REQUIREMENTS
Copy every line of the data below verbatim.

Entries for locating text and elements
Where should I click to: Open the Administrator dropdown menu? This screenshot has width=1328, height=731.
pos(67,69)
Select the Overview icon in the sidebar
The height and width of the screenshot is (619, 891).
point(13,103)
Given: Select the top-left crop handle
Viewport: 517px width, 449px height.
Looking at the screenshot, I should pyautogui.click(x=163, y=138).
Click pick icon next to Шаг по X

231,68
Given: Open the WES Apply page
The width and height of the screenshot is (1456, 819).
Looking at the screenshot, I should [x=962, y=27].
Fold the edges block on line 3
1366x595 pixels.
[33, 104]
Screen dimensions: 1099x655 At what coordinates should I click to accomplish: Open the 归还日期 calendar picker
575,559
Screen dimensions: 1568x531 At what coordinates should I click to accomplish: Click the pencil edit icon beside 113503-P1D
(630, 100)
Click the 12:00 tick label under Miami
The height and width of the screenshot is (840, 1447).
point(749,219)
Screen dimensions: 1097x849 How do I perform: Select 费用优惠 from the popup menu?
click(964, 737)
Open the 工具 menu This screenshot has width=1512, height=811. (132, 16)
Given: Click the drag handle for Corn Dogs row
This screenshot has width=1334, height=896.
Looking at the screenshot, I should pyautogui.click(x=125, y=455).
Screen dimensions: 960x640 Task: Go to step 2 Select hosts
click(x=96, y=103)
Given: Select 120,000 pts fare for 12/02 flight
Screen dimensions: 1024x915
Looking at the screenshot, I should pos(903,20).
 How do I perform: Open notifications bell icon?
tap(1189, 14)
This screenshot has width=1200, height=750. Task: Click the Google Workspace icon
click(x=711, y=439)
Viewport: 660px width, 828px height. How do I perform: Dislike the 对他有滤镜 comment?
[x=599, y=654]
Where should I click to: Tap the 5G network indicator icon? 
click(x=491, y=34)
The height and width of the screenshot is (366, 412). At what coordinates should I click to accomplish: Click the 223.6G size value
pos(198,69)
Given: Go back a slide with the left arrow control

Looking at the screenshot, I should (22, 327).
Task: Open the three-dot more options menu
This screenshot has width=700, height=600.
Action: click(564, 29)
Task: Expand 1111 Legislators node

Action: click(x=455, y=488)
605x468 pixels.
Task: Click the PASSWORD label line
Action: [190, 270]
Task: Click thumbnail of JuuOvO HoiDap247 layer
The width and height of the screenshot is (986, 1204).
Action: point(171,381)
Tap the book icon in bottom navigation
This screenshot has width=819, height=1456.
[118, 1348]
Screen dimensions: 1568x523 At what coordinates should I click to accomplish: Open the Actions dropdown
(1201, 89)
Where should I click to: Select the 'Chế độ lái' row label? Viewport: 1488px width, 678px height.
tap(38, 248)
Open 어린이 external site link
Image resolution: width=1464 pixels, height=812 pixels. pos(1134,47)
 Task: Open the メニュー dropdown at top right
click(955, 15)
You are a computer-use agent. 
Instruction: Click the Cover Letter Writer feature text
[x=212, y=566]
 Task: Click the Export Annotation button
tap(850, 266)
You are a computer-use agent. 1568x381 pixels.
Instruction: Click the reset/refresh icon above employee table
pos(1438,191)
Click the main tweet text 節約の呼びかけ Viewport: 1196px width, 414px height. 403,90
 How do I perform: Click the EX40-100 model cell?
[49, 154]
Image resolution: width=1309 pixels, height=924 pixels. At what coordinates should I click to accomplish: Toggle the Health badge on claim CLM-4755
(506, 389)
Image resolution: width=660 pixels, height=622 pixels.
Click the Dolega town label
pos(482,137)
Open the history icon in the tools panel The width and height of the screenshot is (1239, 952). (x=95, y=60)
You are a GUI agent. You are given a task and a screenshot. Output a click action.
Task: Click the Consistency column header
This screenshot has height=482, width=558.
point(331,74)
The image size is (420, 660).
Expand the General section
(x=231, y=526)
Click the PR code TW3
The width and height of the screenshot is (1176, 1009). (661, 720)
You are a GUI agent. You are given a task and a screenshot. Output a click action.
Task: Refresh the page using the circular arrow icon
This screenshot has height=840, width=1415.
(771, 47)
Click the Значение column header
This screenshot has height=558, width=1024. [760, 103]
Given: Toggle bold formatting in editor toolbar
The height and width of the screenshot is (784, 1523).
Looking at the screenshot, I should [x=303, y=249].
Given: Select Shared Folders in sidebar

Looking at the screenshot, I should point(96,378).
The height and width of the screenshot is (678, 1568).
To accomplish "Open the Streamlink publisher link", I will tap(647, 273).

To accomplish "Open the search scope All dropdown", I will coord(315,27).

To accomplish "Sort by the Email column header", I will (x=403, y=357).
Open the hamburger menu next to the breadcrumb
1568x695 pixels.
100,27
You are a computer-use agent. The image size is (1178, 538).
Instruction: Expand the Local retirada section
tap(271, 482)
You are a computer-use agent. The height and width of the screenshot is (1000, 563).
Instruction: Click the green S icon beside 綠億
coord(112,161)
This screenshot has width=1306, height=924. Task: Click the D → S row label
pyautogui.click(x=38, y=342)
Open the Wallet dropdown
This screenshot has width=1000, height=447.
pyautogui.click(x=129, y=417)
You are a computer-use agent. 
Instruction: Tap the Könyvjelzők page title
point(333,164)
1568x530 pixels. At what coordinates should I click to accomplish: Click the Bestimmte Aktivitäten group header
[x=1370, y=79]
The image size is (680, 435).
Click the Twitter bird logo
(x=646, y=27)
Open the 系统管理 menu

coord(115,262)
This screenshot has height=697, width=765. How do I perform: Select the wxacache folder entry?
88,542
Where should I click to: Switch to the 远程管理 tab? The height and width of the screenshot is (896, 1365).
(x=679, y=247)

RESPONSE TO THIS EXERCISE
Where should I click to: Open the Administrator dropdown menu? This screenshot has width=1328, height=731.
pos(67,69)
Select the Overview icon in the sidebar
The height and width of the screenshot is (619, 891).
point(13,103)
Given: Select the top-left crop handle
Viewport: 517px width, 449px height.
Looking at the screenshot, I should pyautogui.click(x=163, y=138).
Click pick icon next to Шаг по X

231,68
Given: Open the WES Apply page
The width and height of the screenshot is (1456, 819).
Looking at the screenshot, I should [x=962, y=27].
Fold the edges block on line 3
1366x595 pixels.
[33, 104]
Screen dimensions: 1099x655 At what coordinates should I click to accomplish: Open the 归还日期 calendar picker
575,559
Screen dimensions: 1568x531 At what coordinates should I click to accomplish: Click the pencil edit icon beside 113503-P1D
(630, 100)
Click the 12:00 tick label under Miami
The height and width of the screenshot is (840, 1447).
point(749,219)
Screen dimensions: 1097x849 How do I perform: Select 费用优惠 from the popup menu?
click(964, 737)
Open the 工具 menu This screenshot has width=1512, height=811. (132, 16)
Given: Click the drag handle for Corn Dogs row
This screenshot has width=1334, height=896.
Looking at the screenshot, I should pyautogui.click(x=125, y=455).
Screen dimensions: 960x640 Task: Go to step 2 Select hosts
click(x=96, y=103)
Given: Select 120,000 pts fare for 12/02 flight
Screen dimensions: 1024x915
Looking at the screenshot, I should pos(903,20).
 How do I perform: Open notifications bell icon?
tap(1189, 14)
This screenshot has width=1200, height=750. Task: Click the Google Workspace icon
click(x=711, y=439)
Viewport: 660px width, 828px height. How do I perform: Dislike the 对他有滤镜 comment?
[x=599, y=654]
Where should I click to: Tap the 5G network indicator icon? 
click(x=491, y=34)
The height and width of the screenshot is (366, 412). At what coordinates should I click to accomplish: Click the 223.6G size value
pos(198,69)
Given: Go back a slide with the left arrow control

Looking at the screenshot, I should (22, 327).
Task: Open the three-dot more options menu
This screenshot has width=700, height=600.
Action: click(564, 29)
Task: Expand 1111 Legislators node

Action: click(x=455, y=488)
605x468 pixels.
Task: Click the PASSWORD label line
Action: [190, 270]
Task: Click thumbnail of JuuOvO HoiDap247 layer
The width and height of the screenshot is (986, 1204).
Action: point(171,381)
Tap the book icon in bottom navigation
This screenshot has width=819, height=1456.
[118, 1348]
Screen dimensions: 1568x523 At what coordinates should I click to accomplish: Open the Actions dropdown
(1201, 89)
Where should I click to: Select the 'Chế độ lái' row label? Viewport: 1488px width, 678px height.
tap(38, 248)
Open 어린이 external site link
Image resolution: width=1464 pixels, height=812 pixels. pos(1134,47)
 Task: Open the メニュー dropdown at top right
click(955, 15)
You are a computer-use agent. 
Instruction: Click the Cover Letter Writer feature text
[x=212, y=566]
 Task: Click the Export Annotation button
tap(850, 266)
You are a computer-use agent. 1568x381 pixels.
Instruction: Click the reset/refresh icon above employee table
pos(1438,191)
Click the main tweet text 節約の呼びかけ Viewport: 1196px width, 414px height. 403,90
 How do I perform: Click the EX40-100 model cell?
[49, 154]
Image resolution: width=1309 pixels, height=924 pixels. At what coordinates should I click to accomplish: Toggle the Health badge on claim CLM-4755
(506, 389)
Image resolution: width=660 pixels, height=622 pixels.
Click the Dolega town label
pos(482,137)
Open the history icon in the tools panel The width and height of the screenshot is (1239, 952). (x=95, y=60)
You are a GUI agent. You are given a task and a screenshot. Output a click action.
Task: Click the Consistency column header
This screenshot has height=482, width=558.
point(331,74)
The image size is (420, 660).
Expand the General section
(x=231, y=526)
Click the PR code TW3
The width and height of the screenshot is (1176, 1009). (661, 720)
You are a GUI agent. You are given a task and a screenshot. Output a click action.
Task: Refresh the page using the circular arrow icon
This screenshot has height=840, width=1415.
(771, 47)
Click the Значение column header
This screenshot has height=558, width=1024. [760, 103]
Given: Toggle bold formatting in editor toolbar
The height and width of the screenshot is (784, 1523).
Looking at the screenshot, I should [x=303, y=249].
Given: Select Shared Folders in sidebar

Looking at the screenshot, I should point(96,378).
The height and width of the screenshot is (678, 1568).
To accomplish "Open the Streamlink publisher link", I will tap(647, 273).

To accomplish "Open the search scope All dropdown", I will coord(315,27).

To accomplish "Sort by the Email column header", I will (x=403, y=357).
Open the hamburger menu next to the breadcrumb
1568x695 pixels.
100,27
You are a computer-use agent. The image size is (1178, 538).
Instruction: Expand the Local retirada section
tap(271, 482)
You are a computer-use agent. The height and width of the screenshot is (1000, 563).
Instruction: Click the green S icon beside 綠億
coord(112,161)
This screenshot has width=1306, height=924. Task: Click the D → S row label
pyautogui.click(x=38, y=342)
Open the Wallet dropdown
This screenshot has width=1000, height=447.
pyautogui.click(x=129, y=417)
You are a computer-use agent. 
Instruction: Tap the Könyvjelzők page title
point(333,164)
1568x530 pixels. At what coordinates should I click to accomplish: Click the Bestimmte Aktivitäten group header
[x=1370, y=79]
The image size is (680, 435).
Click the Twitter bird logo
(x=646, y=27)
Open the 系统管理 menu

coord(115,262)
This screenshot has height=697, width=765. How do I perform: Select the wxacache folder entry?
88,542
Where should I click to: Switch to the 远程管理 tab? The height and width of the screenshot is (896, 1365).
(x=679, y=247)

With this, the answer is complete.